EXTRACTED ENTRIES
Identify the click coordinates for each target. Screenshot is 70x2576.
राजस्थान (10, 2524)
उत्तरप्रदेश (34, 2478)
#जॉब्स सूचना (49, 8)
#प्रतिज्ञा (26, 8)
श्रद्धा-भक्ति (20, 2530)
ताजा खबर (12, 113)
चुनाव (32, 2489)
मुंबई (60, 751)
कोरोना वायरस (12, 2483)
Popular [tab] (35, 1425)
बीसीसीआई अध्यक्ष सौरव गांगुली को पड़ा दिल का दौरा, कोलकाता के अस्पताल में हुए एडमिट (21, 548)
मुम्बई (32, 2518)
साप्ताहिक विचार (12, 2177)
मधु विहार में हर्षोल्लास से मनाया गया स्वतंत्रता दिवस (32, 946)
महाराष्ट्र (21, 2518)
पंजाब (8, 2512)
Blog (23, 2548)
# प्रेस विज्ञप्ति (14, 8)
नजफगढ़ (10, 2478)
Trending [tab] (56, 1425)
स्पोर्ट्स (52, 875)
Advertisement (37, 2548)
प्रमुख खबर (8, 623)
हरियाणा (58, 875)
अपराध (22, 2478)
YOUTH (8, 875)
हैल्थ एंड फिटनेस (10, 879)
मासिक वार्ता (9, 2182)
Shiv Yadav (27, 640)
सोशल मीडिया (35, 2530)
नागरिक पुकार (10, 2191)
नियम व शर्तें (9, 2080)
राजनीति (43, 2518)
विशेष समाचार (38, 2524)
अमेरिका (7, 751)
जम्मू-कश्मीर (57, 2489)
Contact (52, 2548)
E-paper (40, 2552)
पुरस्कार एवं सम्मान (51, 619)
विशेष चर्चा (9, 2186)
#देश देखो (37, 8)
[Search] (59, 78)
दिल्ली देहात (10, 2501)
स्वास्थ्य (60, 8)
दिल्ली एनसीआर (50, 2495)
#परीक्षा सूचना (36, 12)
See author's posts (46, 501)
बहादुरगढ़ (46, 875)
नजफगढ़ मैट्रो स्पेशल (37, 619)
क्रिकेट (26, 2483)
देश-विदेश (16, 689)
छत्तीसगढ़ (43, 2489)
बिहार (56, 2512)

ACTIVITY
Could you retype every record above exactly as given?

RESPONSE TO THE TASK
Identify the click coordinates for each target. Screenshot is 70x2576.
राजस्थान (10, 2524)
उत्तरप्रदेश (34, 2478)
#जॉब्स सूचना (49, 8)
#प्रतिज्ञा (26, 8)
श्रद्धा-भक्ति (20, 2530)
ताजा खबर (12, 113)
चुनाव (32, 2489)
मुंबई (60, 751)
कोरोना वायरस (12, 2483)
Popular [tab] (35, 1425)
बीसीसीआई अध्यक्ष सौरव गांगुली को पड़ा दिल का दौरा, कोलकाता के अस्पताल में हुए एडमिट (21, 548)
मुम्बई (32, 2518)
साप्ताहिक विचार (12, 2177)
मधु विहार में हर्षोल्लास से मनाया गया स्वतंत्रता दिवस (32, 946)
महाराष्ट्र (21, 2518)
पंजाब (8, 2512)
Blog (23, 2548)
# प्रेस विज्ञप्ति (14, 8)
नजफगढ़ (10, 2478)
Trending [tab] (56, 1425)
स्पोर्ट्स (52, 875)
Advertisement (37, 2548)
प्रमुख खबर (8, 623)
हरियाणा (58, 875)
अपराध (22, 2478)
YOUTH (8, 875)
हैल्थ एंड फिटनेस (10, 879)
मासिक वार्ता (9, 2182)
Shiv Yadav (27, 640)
सोशल मीडिया (35, 2530)
नागरिक पुकार (10, 2191)
नियम व शर्तें (9, 2080)
राजनीति (43, 2518)
विशेष समाचार (38, 2524)
अमेरिका (7, 751)
जम्मू-कश्मीर (57, 2489)
Contact (52, 2548)
E-paper (40, 2552)
पुरस्कार एवं सम्मान (51, 619)
विशेष चर्चा (9, 2186)
#देश देखो (37, 8)
[Search] (59, 78)
दिल्ली देहात (10, 2501)
स्वास्थ्य (60, 8)
दिल्ली एनसीआर (50, 2495)
#परीक्षा सूचना (36, 12)
See author's posts (46, 501)
बहादुरगढ़ (46, 875)
नजफगढ़ मैट्रो स्पेशल (37, 619)
क्रिकेट (26, 2483)
देश-विदेश (16, 689)
छत्तीसगढ़ (43, 2489)
बिहार (56, 2512)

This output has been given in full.